>> start Provided records

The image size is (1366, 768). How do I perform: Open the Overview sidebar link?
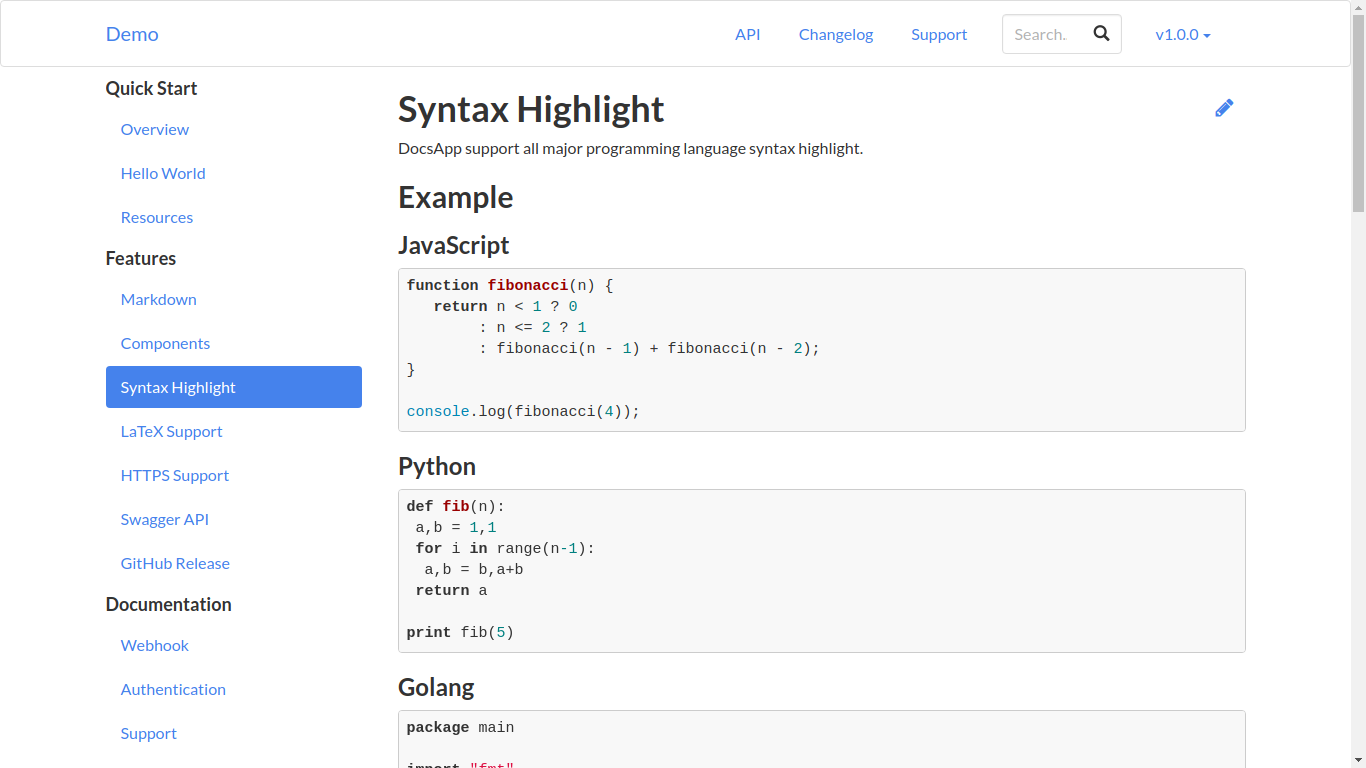point(155,129)
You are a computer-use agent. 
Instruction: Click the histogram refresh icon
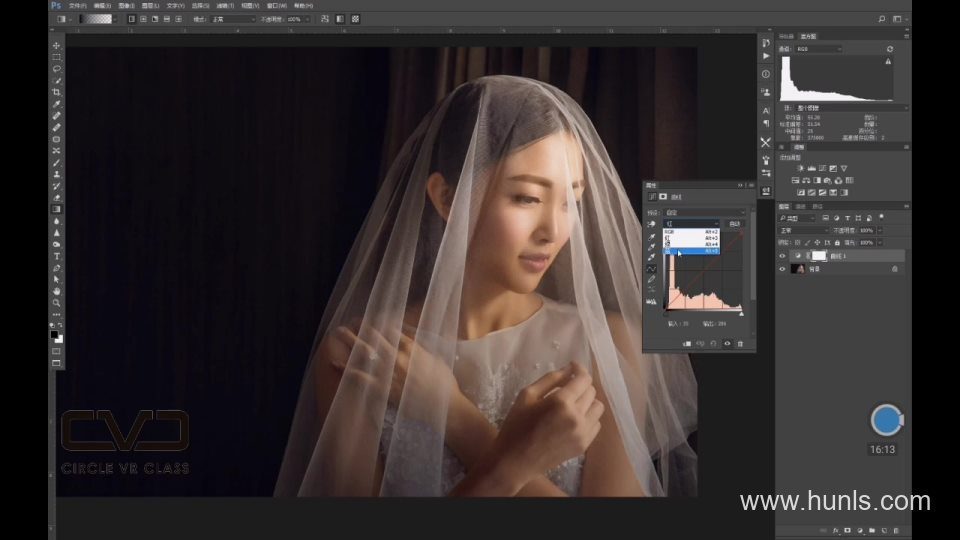(890, 48)
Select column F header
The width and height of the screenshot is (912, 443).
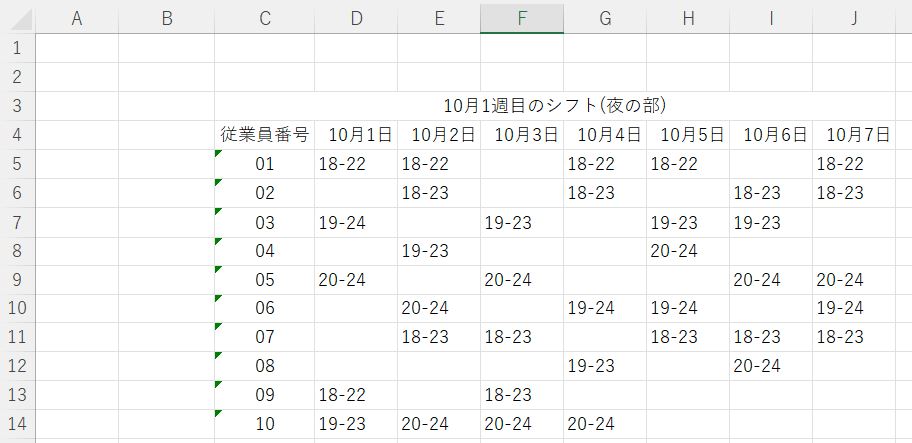tap(521, 17)
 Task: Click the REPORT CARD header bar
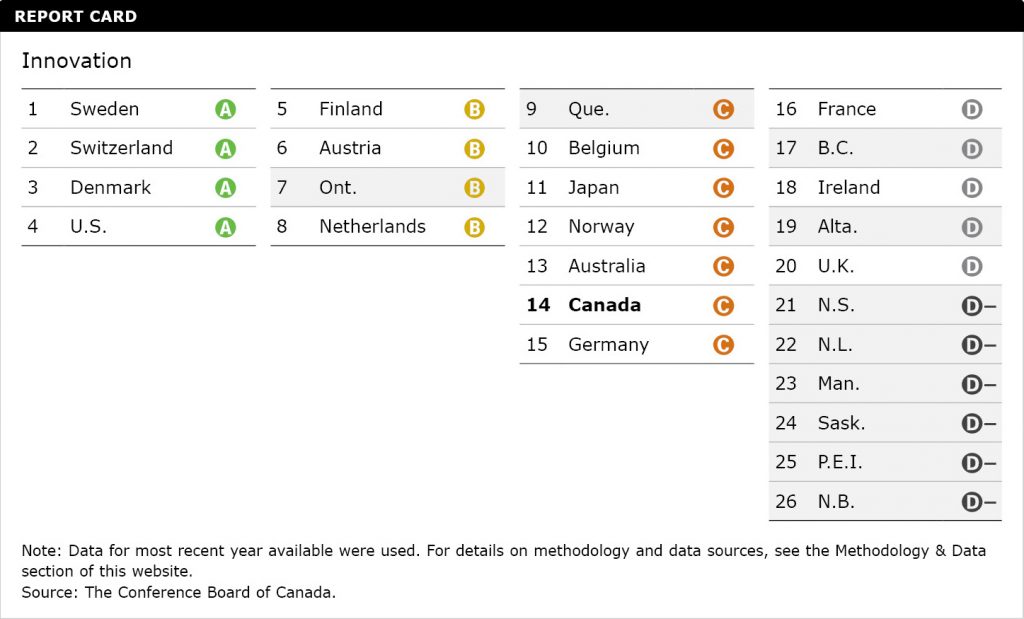[x=512, y=16]
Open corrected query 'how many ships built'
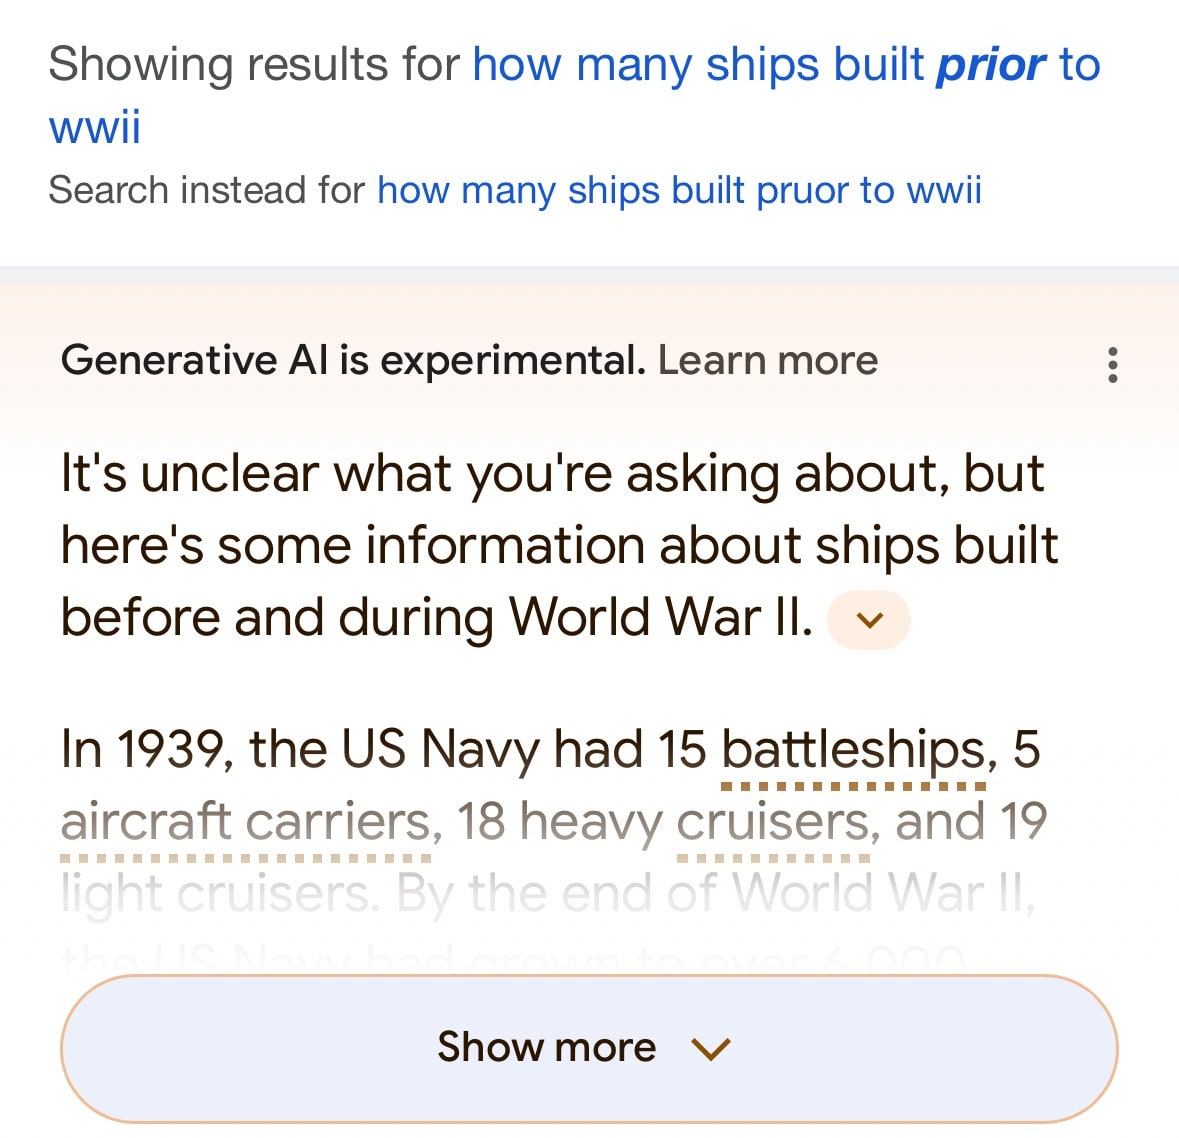Image resolution: width=1179 pixels, height=1138 pixels. (698, 65)
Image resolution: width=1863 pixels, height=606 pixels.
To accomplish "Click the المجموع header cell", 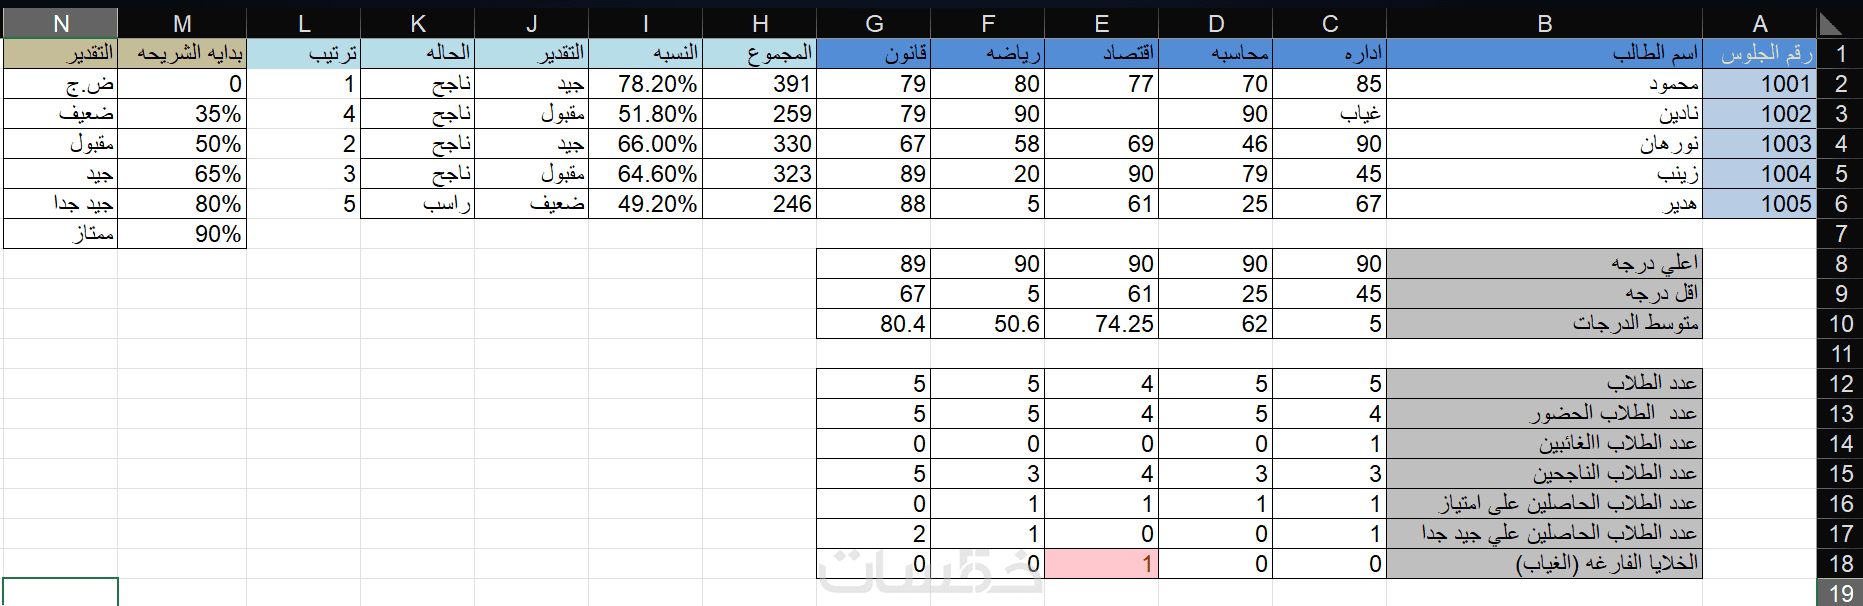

>> end Provided records

▸ **Task goal**:
Could you rewrite every one of these rows, requests included, scaling each number in the answers (the coordinates and the pixel width and height given in one answer) by 0.75 and rounding to whole numbers with halves going up? Keep the numbers in the requests as they are, and leave the pictures out.

▸ **Solved exercise**:
The image size is (1366, 768). How do I perform: Open the Overview sidebar link?
point(116,97)
You are a computer-use agent. 
Instruction: Click the histogram refresh icon
(668, 36)
Select column F header
The width and height of the screenshot is (912, 443).
tap(391, 13)
 Task: Click the REPORT CARD header bar
[x=384, y=12]
Open corrected query 'how many ships built'
Image resolution: width=884 pixels, height=854 pixels. (524, 49)
Image resolution: width=1863 pixels, height=606 pixels.
To accomplish "Click the المجموع header cell", 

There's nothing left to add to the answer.